§ **TEXT PASSAGE**
During cross-examination, trial counsel reiterated that he was appointed to represent the petitioner in December 2015 and conceded that he filed his first motion for discovery in February 2017. He explained, however, that he filed that motion "mainly to protect the record" because he had received all of the discovery materials from the petitioner's first attorney in December 2015. Trial counsel acknowledged that he requested funds to hire a private investigative firm in January 2017, four months before the scheduled trial date, but said that he had conducted his own investigation before that and that he had received investigative materials from the petitioner's first attorney.

§ **PROBLEM A**
The testimony notes that trial counsel filed his first motion for discovery in February 2017. According to the text passage, why did he file that motion?

§ **ENTRIES PROVIDED**
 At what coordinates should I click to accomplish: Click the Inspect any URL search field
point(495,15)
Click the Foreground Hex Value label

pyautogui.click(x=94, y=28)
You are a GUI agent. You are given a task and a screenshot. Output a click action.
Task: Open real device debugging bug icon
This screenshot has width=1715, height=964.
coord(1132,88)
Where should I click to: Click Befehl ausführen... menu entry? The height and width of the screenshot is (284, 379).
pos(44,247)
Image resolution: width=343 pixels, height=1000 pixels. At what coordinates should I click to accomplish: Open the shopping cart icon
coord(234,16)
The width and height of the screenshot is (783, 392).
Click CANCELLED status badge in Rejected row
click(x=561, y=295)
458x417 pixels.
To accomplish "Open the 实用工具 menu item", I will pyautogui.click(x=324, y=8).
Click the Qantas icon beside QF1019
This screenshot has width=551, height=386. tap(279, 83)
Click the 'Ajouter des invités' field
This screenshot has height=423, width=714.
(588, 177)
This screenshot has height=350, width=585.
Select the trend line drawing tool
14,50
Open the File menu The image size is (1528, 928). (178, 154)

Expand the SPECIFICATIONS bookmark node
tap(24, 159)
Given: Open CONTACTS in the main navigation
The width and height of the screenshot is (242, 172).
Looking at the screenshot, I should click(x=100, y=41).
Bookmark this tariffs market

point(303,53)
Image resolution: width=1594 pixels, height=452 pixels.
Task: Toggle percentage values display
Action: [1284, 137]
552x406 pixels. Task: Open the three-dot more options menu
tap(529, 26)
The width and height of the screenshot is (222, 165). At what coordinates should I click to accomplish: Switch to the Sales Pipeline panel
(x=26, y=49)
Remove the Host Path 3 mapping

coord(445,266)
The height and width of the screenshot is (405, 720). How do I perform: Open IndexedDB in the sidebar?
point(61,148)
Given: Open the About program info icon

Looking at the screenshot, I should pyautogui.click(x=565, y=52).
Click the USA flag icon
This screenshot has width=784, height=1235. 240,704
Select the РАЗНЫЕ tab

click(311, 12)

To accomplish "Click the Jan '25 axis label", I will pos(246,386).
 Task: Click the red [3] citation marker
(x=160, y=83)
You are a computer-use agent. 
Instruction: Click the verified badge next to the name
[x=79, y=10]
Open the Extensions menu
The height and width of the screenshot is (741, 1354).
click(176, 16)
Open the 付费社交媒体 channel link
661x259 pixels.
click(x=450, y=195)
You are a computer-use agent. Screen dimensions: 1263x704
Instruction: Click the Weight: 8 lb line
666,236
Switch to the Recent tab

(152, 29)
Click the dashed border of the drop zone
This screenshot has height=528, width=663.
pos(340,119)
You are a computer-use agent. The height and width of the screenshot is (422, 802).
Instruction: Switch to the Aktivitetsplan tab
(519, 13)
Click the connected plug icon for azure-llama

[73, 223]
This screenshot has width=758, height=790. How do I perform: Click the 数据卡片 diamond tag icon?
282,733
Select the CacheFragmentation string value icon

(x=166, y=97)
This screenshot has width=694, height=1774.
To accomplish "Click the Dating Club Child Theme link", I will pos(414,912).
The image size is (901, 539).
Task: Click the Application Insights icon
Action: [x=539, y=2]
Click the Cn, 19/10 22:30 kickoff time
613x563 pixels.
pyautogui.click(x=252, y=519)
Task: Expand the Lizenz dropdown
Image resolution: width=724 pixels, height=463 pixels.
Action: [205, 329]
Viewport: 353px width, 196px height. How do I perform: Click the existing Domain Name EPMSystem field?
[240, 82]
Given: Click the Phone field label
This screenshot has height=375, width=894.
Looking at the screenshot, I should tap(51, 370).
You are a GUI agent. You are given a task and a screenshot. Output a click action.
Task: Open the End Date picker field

§ **PROBLEM B**
Rewrite the records starting at the line that contains "552x406 pixels. Task: Open" and ending at the line that contains "Action: [x=539, y=2]", substituting "Directive" for "Instruction" and leaving everything else unchanged.

§ **TASK SOLUTION A**
He filed it mainly to protect the record. He had already received all of the discovery materials from the petitioner's first attorney in December 2015.

§ **TASK SOLUTION B**
552x406 pixels. Task: Open the three-dot more options menu
tap(529, 26)
The width and height of the screenshot is (222, 165). At what coordinates should I click to accomplish: Switch to the Sales Pipeline panel
(x=26, y=49)
Remove the Host Path 3 mapping

coord(445,266)
The height and width of the screenshot is (405, 720). How do I perform: Open IndexedDB in the sidebar?
point(61,148)
Given: Open the About program info icon

Looking at the screenshot, I should pyautogui.click(x=565, y=52).
Click the USA flag icon
This screenshot has width=784, height=1235. 240,704
Select the РАЗНЫЕ tab

click(311, 12)

To accomplish "Click the Jan '25 axis label", I will pos(246,386).
 Task: Click the red [3] citation marker
(x=160, y=83)
You are a computer-use agent. 
Directive: Click the verified badge next to the name
[x=79, y=10]
Open the Extensions menu
The height and width of the screenshot is (741, 1354).
click(176, 16)
Open the 付费社交媒体 channel link
661x259 pixels.
click(x=450, y=195)
You are a computer-use agent. Screen dimensions: 1263x704
Directive: Click the Weight: 8 lb line
666,236
Switch to the Recent tab

(152, 29)
Click the dashed border of the drop zone
This screenshot has height=528, width=663.
pos(340,119)
You are a computer-use agent. The height and width of the screenshot is (422, 802).
Directive: Switch to the Aktivitetsplan tab
(519, 13)
Click the connected plug icon for azure-llama

[73, 223]
This screenshot has width=758, height=790. How do I perform: Click the 数据卡片 diamond tag icon?
282,733
Select the CacheFragmentation string value icon

(x=166, y=97)
This screenshot has width=694, height=1774.
To accomplish "Click the Dating Club Child Theme link", I will pos(414,912).
The image size is (901, 539).
Task: Click the Application Insights icon
Action: [x=539, y=2]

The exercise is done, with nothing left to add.